* [Exercise aim] When the line containing "The height and width of the screenshot is (512, 917)." is found in the data below, copy it and each line after it through the line containing "The image size is (284, 134).", exactly and with no others.
Start of Exercise materials
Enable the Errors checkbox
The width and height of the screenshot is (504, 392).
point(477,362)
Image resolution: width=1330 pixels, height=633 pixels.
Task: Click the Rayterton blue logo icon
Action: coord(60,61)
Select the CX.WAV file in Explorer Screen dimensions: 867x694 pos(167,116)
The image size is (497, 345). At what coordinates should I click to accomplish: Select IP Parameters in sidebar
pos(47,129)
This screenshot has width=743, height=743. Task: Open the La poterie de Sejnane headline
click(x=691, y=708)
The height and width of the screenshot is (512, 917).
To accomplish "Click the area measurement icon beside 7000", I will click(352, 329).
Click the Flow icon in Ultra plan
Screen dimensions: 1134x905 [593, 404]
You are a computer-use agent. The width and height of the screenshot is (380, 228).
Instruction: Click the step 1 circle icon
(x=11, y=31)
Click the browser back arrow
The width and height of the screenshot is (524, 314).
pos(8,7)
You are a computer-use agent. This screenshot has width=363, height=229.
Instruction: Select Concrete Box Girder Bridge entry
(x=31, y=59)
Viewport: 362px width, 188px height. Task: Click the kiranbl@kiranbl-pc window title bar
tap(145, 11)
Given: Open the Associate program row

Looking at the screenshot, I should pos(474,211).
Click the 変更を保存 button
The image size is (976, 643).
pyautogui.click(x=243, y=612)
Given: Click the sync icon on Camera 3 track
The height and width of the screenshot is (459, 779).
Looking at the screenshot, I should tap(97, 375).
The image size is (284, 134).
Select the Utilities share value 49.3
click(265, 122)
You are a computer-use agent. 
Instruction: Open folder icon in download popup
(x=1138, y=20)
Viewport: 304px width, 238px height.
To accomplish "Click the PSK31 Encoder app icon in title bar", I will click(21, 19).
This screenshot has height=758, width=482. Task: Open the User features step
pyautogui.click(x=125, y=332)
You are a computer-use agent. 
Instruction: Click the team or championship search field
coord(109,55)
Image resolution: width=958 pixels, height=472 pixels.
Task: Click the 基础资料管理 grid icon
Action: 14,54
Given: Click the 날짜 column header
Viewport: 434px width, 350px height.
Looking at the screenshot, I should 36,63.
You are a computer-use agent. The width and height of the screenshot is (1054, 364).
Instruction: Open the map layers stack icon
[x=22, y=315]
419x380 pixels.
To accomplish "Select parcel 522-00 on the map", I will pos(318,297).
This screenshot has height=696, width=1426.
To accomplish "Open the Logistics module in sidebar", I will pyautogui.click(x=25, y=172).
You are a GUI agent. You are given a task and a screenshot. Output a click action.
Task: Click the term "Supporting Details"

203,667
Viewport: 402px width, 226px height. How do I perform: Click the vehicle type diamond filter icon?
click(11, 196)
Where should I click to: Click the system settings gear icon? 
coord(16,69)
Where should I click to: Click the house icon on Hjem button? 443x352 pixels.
End of Exercise materials
* [Solved exercise]
The height and width of the screenshot is (512, 917).
To accomplish "Click the area measurement icon beside 7000", I will click(352, 329).
Click the Flow icon in Ultra plan
Screen dimensions: 1134x905 [593, 404]
You are a computer-use agent. The width and height of the screenshot is (380, 228).
Instruction: Click the step 1 circle icon
(x=11, y=31)
Click the browser back arrow
The width and height of the screenshot is (524, 314).
pos(8,7)
You are a computer-use agent. This screenshot has width=363, height=229.
Instruction: Select Concrete Box Girder Bridge entry
(x=31, y=59)
Viewport: 362px width, 188px height. Task: Click the kiranbl@kiranbl-pc window title bar
tap(145, 11)
Given: Open the Associate program row

Looking at the screenshot, I should pos(474,211).
Click the 変更を保存 button
The image size is (976, 643).
pyautogui.click(x=243, y=612)
Given: Click the sync icon on Camera 3 track
The height and width of the screenshot is (459, 779).
Looking at the screenshot, I should tap(97, 375).
The image size is (284, 134).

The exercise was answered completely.